En 2017, Israël a adopté la loi du Dépôt, pour encourager les demandeurs d’asile à partir. Selon les dispositions de cette loi, les employeurs des demandeurs d’asile doivent déduire 20 % du salaire individuel et placer la somme correspondante sur un fonds spécial de dépôt, qui n’est disponible qu’en cas de départ du pays.

Toutefois, il y a peu de contrôle – ou aucun – sur ces fonds de la part des autorités israéliennes et les demandeurs d’asile n’ont presque aucune possibilité de vérifier la tenue de ces comptes pour s’assurer que les montants concernés ont bien été déposés.

Selon un rapport publié au mois de mai, les entreprises qui emploient des demandeurs d’asile n’auraient pas versé la somme de 700 millions de shekels sur ce fonds de dépôt.

En plus des 20 %, les employeurs sont responsables du dépôt de 16 % supplémentaires des salaires sur le fonds – de la même manière qu’ils versent des sommes similaires sur des plans de retraite pour les travailleurs israéliens.

Une femme s’occupe d’enfants de familles de migrants africains dans une garderie du sud de Tel Aviv, le 28 mai 2015. Les visages des enfants ont été floutés pour protéger leur identité. (Jack Guez/AFP)

En 2018, le Premier ministre Benjamin Netanyahu a renforcé ses plans d’expulsion contrainte vers l’Ouganda et vers le Rwanda en direction d’environ la moitié des demandeurs d’asile qui se trouvent en Israël, un programme qui avait été auparavant entrepris de manière clandestine.

Au mois d’avril, il avait finalement accepté un plan mis en place par le Haut-commissariat aux réfugiés des Nations unies qui prévoyait la réinstallation des réfugiés dans d’autres pays.
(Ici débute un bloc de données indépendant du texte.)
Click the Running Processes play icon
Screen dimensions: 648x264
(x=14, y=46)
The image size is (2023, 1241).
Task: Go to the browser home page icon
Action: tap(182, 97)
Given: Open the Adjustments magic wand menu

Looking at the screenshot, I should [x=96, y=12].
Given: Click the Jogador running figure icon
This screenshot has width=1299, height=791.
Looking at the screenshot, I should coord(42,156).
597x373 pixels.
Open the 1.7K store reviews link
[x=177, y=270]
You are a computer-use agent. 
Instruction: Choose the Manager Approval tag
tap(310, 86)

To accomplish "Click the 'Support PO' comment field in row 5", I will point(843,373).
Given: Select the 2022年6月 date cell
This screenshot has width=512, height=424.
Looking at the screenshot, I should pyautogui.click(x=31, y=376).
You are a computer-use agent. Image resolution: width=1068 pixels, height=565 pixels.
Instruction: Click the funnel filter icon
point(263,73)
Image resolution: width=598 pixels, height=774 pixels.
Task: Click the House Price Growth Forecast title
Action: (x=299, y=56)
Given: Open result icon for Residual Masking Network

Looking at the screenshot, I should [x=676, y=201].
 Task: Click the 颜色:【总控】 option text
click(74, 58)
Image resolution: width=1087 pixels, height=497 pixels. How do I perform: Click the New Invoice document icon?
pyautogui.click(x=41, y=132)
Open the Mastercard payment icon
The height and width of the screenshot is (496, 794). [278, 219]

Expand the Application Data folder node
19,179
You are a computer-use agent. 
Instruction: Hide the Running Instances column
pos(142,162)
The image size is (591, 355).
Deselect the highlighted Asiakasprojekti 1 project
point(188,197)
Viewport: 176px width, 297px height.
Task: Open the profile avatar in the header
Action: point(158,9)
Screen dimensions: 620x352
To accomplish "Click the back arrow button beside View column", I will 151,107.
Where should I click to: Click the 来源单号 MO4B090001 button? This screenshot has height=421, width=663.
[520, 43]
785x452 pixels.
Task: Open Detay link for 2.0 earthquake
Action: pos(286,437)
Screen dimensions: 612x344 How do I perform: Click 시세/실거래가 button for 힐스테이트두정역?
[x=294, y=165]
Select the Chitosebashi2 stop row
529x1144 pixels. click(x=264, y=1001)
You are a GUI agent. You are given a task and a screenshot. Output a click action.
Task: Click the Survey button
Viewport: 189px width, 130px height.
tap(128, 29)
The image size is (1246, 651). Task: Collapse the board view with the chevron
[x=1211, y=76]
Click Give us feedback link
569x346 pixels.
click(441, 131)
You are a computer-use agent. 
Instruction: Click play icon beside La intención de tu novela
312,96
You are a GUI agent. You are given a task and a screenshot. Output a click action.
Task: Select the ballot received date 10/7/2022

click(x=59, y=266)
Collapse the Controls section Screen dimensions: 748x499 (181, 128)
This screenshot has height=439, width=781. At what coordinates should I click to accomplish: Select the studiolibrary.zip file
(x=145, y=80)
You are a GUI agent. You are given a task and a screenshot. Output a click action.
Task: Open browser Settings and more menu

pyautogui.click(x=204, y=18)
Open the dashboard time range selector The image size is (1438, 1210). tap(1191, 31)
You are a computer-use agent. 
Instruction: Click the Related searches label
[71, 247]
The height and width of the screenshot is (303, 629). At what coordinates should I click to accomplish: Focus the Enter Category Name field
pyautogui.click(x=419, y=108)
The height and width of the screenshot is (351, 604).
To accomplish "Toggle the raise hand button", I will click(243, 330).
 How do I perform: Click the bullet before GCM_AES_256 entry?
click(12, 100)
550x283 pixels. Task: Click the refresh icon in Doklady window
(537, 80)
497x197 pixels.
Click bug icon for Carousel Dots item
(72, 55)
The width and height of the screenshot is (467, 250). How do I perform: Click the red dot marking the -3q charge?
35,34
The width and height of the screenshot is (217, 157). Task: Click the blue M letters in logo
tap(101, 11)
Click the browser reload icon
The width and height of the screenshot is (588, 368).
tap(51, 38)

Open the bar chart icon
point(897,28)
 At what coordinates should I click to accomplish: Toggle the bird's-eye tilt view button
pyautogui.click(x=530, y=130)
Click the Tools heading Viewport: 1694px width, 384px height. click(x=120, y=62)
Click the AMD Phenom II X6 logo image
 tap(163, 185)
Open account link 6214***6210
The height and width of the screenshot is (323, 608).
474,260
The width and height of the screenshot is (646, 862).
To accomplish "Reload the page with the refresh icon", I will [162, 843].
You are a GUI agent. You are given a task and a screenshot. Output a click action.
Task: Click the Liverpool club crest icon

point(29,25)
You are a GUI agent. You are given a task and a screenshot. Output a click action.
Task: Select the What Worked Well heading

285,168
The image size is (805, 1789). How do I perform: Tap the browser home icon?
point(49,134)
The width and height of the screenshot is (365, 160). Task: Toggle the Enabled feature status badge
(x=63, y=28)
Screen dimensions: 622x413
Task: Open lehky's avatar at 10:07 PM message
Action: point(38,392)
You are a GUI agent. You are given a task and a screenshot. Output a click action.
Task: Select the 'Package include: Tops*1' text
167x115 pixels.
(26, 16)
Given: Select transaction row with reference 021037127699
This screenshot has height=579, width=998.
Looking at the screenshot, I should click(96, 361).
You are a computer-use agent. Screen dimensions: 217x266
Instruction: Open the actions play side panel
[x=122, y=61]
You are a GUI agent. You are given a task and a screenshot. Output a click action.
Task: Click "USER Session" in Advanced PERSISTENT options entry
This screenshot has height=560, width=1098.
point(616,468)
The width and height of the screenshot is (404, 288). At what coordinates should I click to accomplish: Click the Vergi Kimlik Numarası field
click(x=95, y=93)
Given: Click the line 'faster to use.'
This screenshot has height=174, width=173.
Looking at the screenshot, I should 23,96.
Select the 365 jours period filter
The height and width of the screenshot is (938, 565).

Mais, cédant à la pression des activistes, il avait annulé ce plan quelques heures plus tard. Depuis, la communauté des demandeurs d’asile continue à vivre dans un flou juridique qui lui permet de vivre, de travailler et d’accéder aux services sociaux en Israël conformément à des conditions strictes.

Melanie Lidman a contribué à cet article.